Uniqlo retira anúncio na Coréia do Sul após críticas

A gigante do varejo japonês Uniqlo retirou um comercial com uma figura de moda americana de 98 anos das telas sul-coreanas, informou a empresa na segunda-feira depois de ter sido acusada de ironizar a história colonial.

A Coréia do Sul e o Japão são aliados, democracias e economias de mercado dos EUA, confrontados com a China dominante e a Coréia do Norte com armas nucleares, mas seu relacionamento é profundamente tenso pelo legado do expansionismo japonês durante as guerras.

O exemplo mais recente é um anúncio da Uniqlo mostrando a celebridade idosa Iris Apfel conversando com a estilista Kheris Rogers, 85 anos mais nova.

Apfel, de cabelos brancos, perguntou como ela costumava se vestir quando adolescente, respondendo inocentemente: “Oh meu Deus. Não me lembro disso”.

Mas o braço coreano da Uniqlo legendou sua versão do anúncio de maneira um pouco diferente, como: “Não me lembro de coisas que aconteceram há mais de 80 anos”.

Isso relembra o momento em 1939, perto do fim do brutal domínio colonial do Japão sobre a península coreana, onde ainda é amargamente ressentido, e alguns sul-coreanos reagiram furiosamente.

“Uma nação que esquece a história não tem futuro.
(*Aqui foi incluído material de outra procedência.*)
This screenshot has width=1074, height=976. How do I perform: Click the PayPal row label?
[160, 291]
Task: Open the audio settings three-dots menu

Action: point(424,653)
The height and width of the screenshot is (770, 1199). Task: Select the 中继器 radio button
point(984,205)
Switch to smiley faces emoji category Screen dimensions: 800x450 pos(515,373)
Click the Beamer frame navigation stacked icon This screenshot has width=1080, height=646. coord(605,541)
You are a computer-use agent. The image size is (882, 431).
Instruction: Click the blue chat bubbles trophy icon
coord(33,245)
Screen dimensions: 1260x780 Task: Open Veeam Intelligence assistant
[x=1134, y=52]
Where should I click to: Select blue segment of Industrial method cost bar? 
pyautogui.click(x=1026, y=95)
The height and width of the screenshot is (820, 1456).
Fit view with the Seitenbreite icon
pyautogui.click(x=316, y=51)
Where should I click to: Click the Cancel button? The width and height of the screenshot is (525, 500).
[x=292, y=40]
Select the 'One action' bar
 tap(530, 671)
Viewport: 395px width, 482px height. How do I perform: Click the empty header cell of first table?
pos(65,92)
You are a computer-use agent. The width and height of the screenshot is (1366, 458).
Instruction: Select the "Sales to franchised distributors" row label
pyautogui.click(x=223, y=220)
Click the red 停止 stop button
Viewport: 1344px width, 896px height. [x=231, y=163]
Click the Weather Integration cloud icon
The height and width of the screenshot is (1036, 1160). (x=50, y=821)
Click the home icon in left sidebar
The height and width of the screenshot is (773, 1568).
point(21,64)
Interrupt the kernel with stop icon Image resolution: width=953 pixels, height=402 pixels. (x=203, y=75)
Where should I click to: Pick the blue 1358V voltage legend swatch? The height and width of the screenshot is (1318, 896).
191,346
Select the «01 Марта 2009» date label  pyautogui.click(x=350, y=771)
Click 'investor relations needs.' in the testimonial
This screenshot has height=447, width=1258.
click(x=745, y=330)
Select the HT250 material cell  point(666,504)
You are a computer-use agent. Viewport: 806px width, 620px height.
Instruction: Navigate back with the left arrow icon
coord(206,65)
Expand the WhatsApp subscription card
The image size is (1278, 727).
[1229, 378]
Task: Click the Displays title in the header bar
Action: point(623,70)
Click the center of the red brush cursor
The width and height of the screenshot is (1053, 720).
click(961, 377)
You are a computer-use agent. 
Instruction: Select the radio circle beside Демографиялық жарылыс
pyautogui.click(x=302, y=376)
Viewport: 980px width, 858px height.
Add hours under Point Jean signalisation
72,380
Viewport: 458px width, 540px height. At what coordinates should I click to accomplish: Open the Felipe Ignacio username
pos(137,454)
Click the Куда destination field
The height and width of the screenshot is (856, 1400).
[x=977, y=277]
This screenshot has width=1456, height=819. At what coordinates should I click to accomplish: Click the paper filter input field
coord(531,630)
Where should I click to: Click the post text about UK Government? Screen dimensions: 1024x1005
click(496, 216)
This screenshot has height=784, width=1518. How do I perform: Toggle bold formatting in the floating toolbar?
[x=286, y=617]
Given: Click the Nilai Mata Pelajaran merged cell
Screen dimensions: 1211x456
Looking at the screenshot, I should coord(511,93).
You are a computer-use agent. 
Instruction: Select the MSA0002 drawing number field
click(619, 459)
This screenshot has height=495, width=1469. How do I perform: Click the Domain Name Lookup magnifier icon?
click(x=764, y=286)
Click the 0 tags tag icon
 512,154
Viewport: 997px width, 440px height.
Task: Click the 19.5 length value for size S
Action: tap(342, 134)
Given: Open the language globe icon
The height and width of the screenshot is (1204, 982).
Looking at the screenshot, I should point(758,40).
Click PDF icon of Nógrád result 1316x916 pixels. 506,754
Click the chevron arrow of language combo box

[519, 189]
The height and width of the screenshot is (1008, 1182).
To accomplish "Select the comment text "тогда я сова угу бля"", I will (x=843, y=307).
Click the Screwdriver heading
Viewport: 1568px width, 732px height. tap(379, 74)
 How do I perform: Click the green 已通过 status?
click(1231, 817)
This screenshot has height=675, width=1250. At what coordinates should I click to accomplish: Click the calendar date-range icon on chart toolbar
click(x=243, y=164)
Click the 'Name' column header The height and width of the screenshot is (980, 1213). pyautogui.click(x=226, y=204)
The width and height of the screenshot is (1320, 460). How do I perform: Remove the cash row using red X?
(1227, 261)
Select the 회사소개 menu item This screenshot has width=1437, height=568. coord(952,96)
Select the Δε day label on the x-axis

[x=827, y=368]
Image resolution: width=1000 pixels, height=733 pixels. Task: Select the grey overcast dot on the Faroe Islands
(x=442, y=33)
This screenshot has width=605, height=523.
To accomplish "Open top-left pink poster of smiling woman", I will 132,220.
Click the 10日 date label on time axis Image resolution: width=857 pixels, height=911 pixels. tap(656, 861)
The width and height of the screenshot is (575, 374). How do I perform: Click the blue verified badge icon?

Não podemos esquecer o que aconteceu há 80 anos, momento do qual a Uniqlo ironizou”, comentou um usuário da Internet no Naver, o maior portal social do país.

A frase “Uniqlo, mulheres de comforto”, em referência às mulheres forçadas a se tornar escravas sexuais das tropas japonesas durante a Segunda Guerra Mundial, estava entre os termos mais pesquisados ​​em Naver no fim de semana, e manifestantes protestaram do lado de fora das lojas da Uniqlo na segunda-feira.

Seul e Tóquio estão atualmente em uma disputa comercial e diplomática amarga decorrente de disputas históricas, e os consumidores sul-coreanos fizeram boicotes aos produtos japoneses.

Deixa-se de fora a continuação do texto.